Yes - I am a better woman than my mother. But it wouldn't take much.
I would define "better" as having the potential to positively contribute to the lives of our family and loved ones, as well as those we have never met or hardly know.
My mother is a gambling addict, drug addict, alcoholic, insane (really) woman that - despite the fact that she is my mother - I have a hard time loving. I know that she is very, very sick and, as such, lacks the ability to be a good mother (or a mother at all, for that matter). But it is very hard to love a woman that has so many, many times betrayed, hurt, and embarrassed you.
These days, I don't talk to her much. She has become so consumed by her paranoid delusions that she essentially makes no sense and has locked everyone that cares about her out. She is manipulative and maniacal to an extreme that is hard to fathom at times.

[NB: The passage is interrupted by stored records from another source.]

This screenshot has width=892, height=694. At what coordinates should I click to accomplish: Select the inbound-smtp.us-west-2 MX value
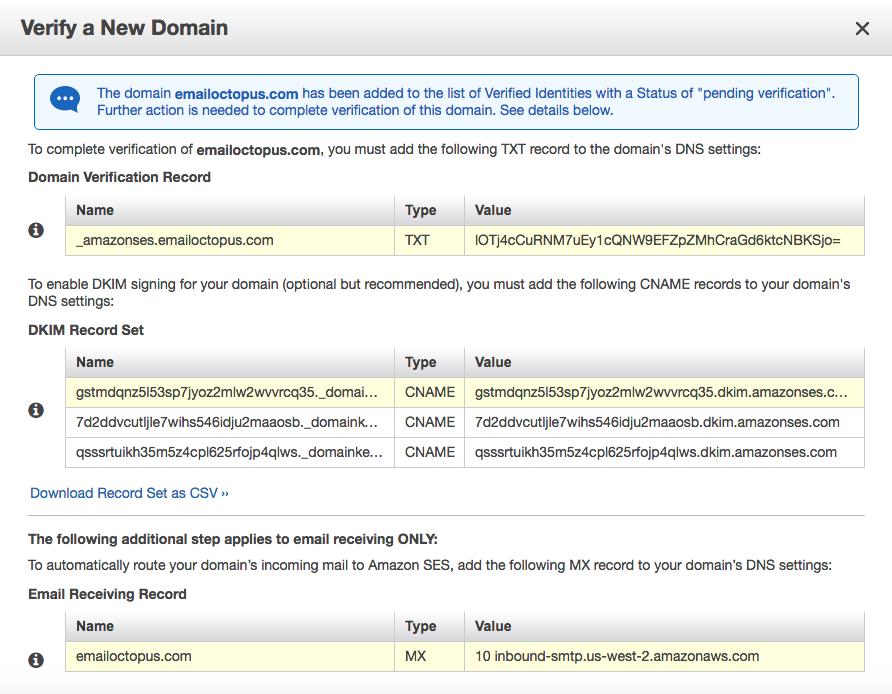pyautogui.click(x=617, y=656)
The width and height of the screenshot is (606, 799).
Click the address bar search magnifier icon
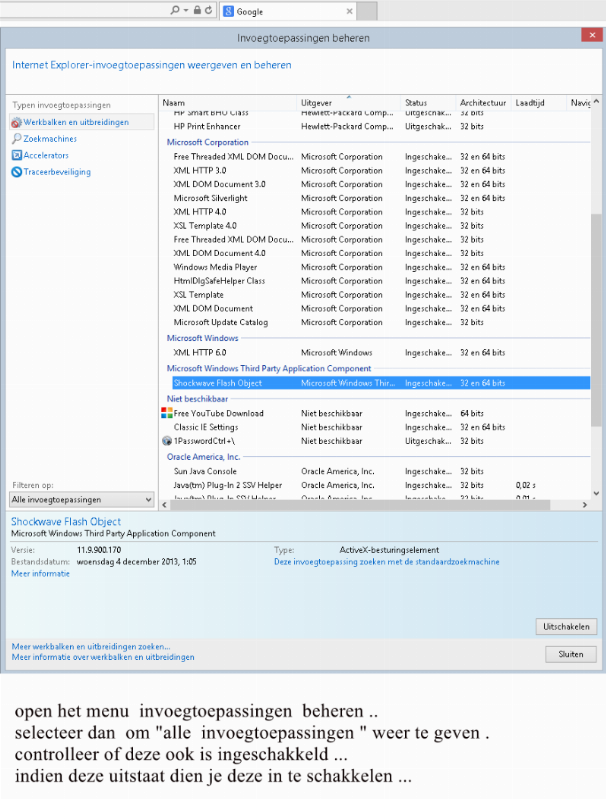coord(174,11)
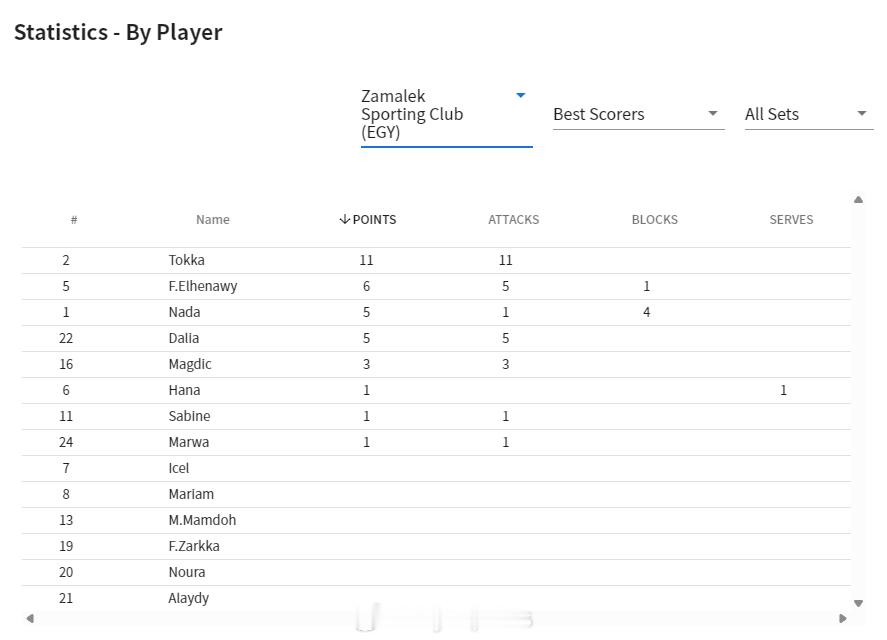Click the Alaydy row at table bottom

[189, 598]
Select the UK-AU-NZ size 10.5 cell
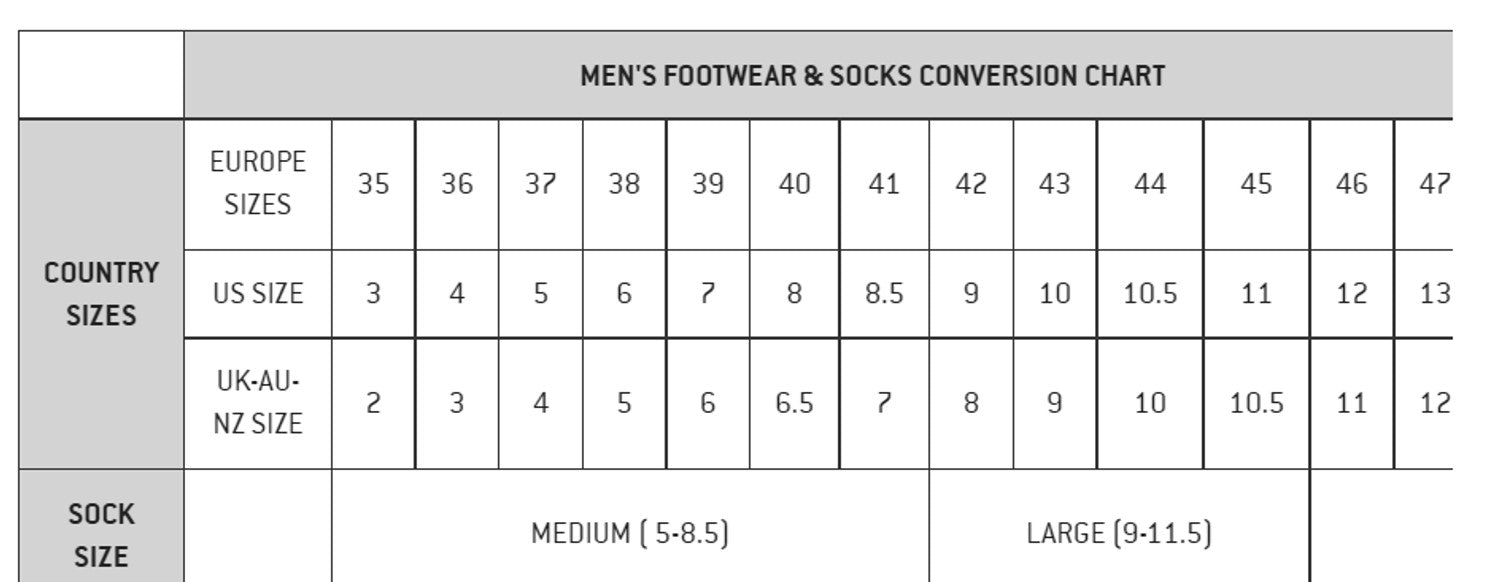1501x582 pixels. [1256, 403]
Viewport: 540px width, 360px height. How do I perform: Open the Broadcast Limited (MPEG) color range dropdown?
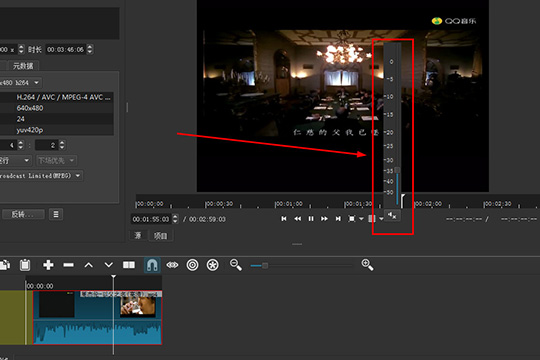click(41, 176)
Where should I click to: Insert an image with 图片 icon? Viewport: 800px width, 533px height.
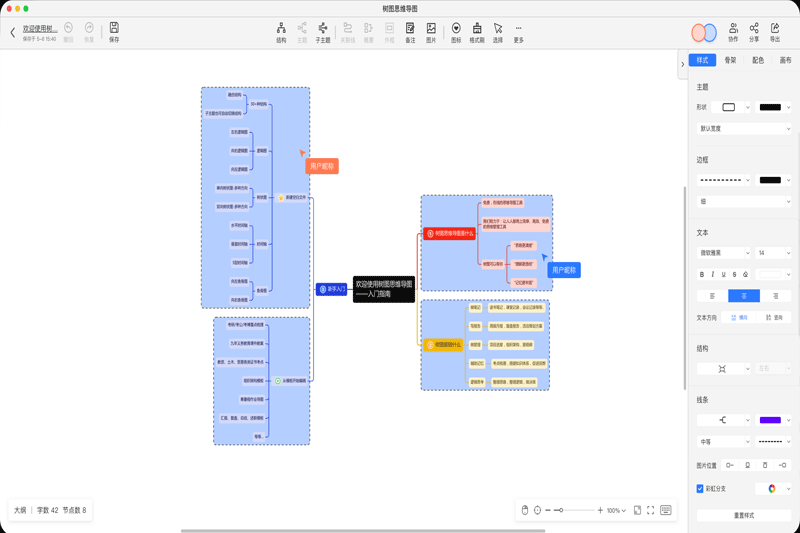click(x=431, y=32)
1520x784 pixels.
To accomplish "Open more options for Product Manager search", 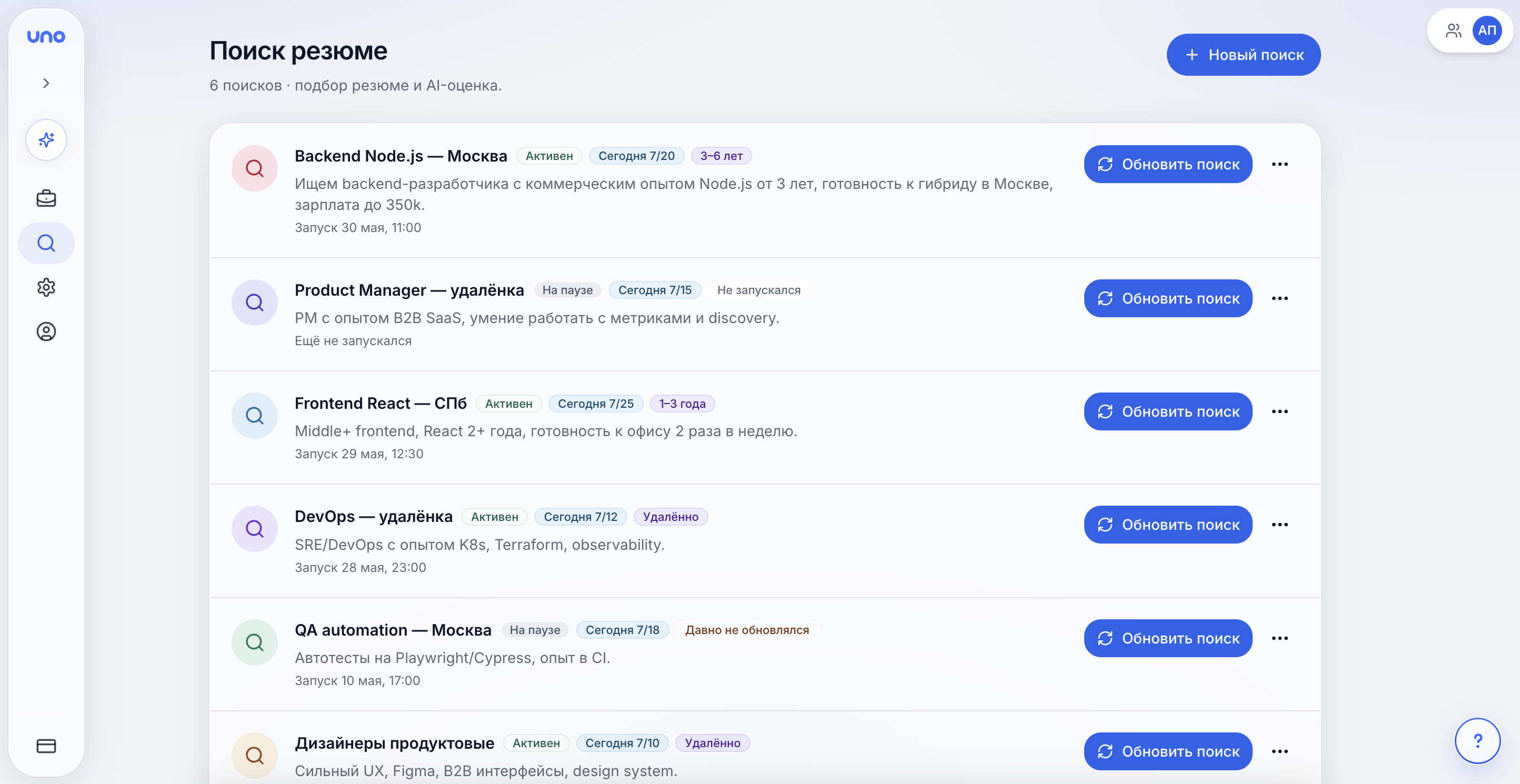I will coord(1279,298).
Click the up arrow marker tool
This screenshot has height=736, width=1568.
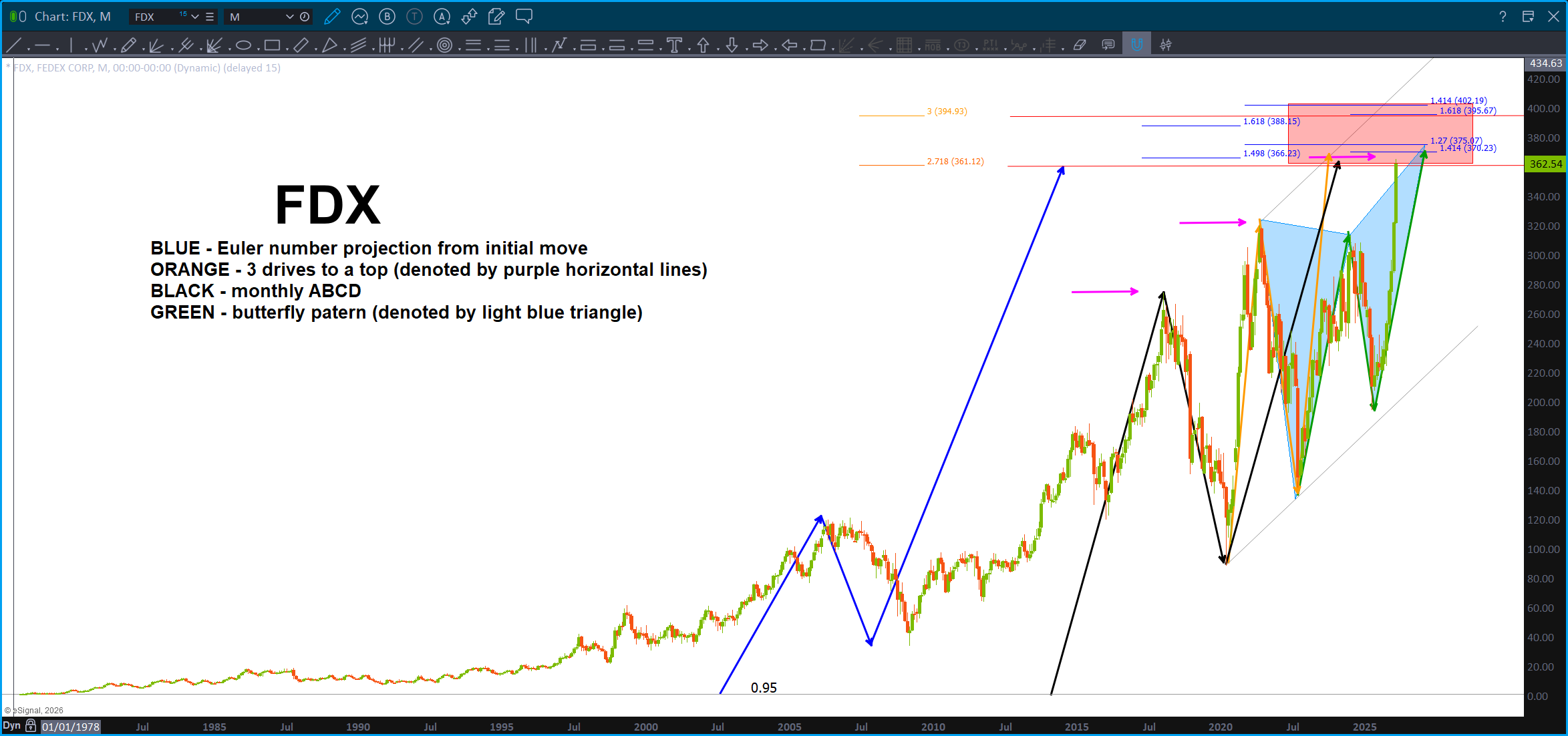[703, 45]
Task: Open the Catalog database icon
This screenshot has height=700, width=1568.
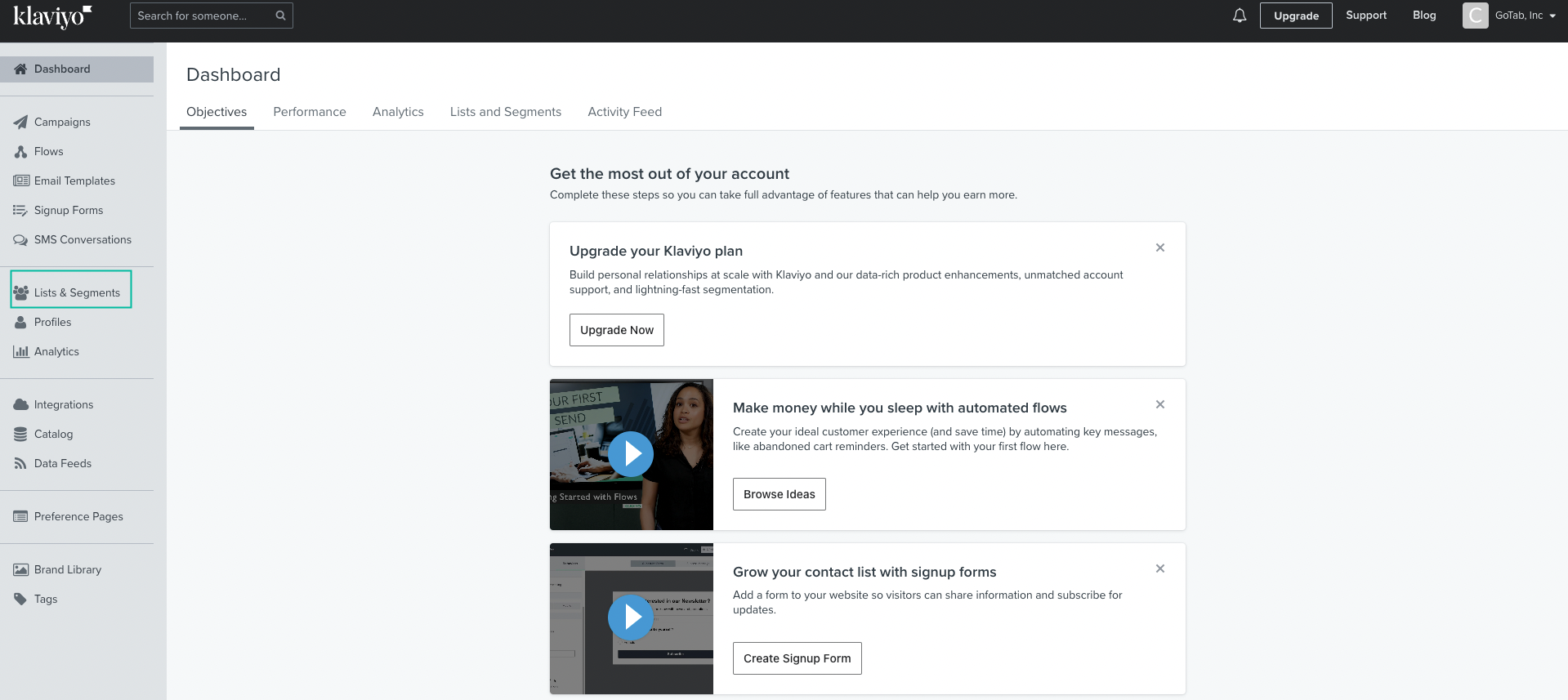Action: [x=20, y=435]
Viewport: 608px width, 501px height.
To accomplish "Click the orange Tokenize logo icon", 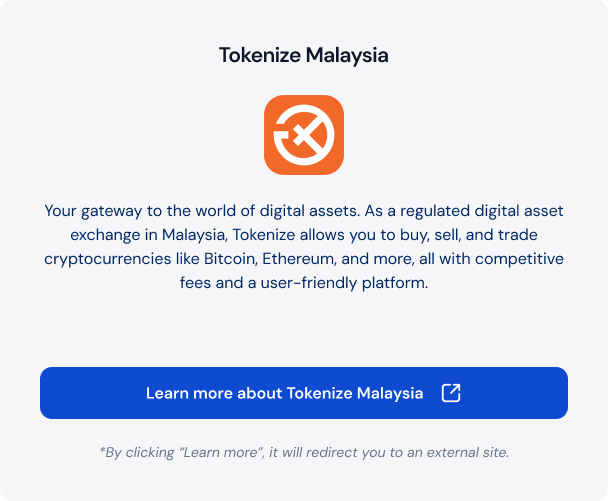I will tap(304, 135).
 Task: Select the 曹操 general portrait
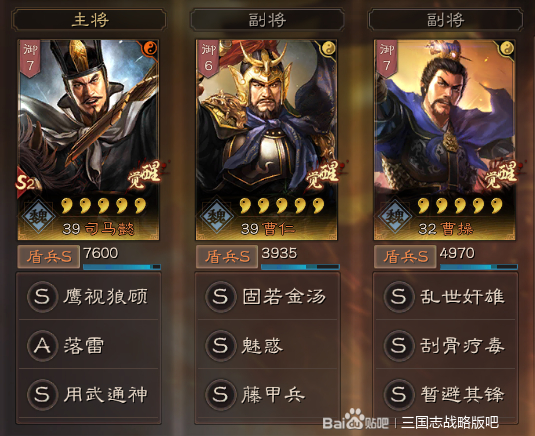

She posses the ability to be a better person. I know that the potential to be a truly good person exists within her - there have been times in my life when I thought I glimpsed it. But until she stops the drinking, the drugs, and other vices and gets help for her mental condition - she will remain the same cruel, horrible person that she has been for as long as I can remember.
I pray every day that she will get better.
I am proud to have turned out "better" than my mother. I have seen so many people in my situation go the other way... but - I have been told many, many times that - when you come from a household like mine, you can do one of two things: rise above it or fall into it.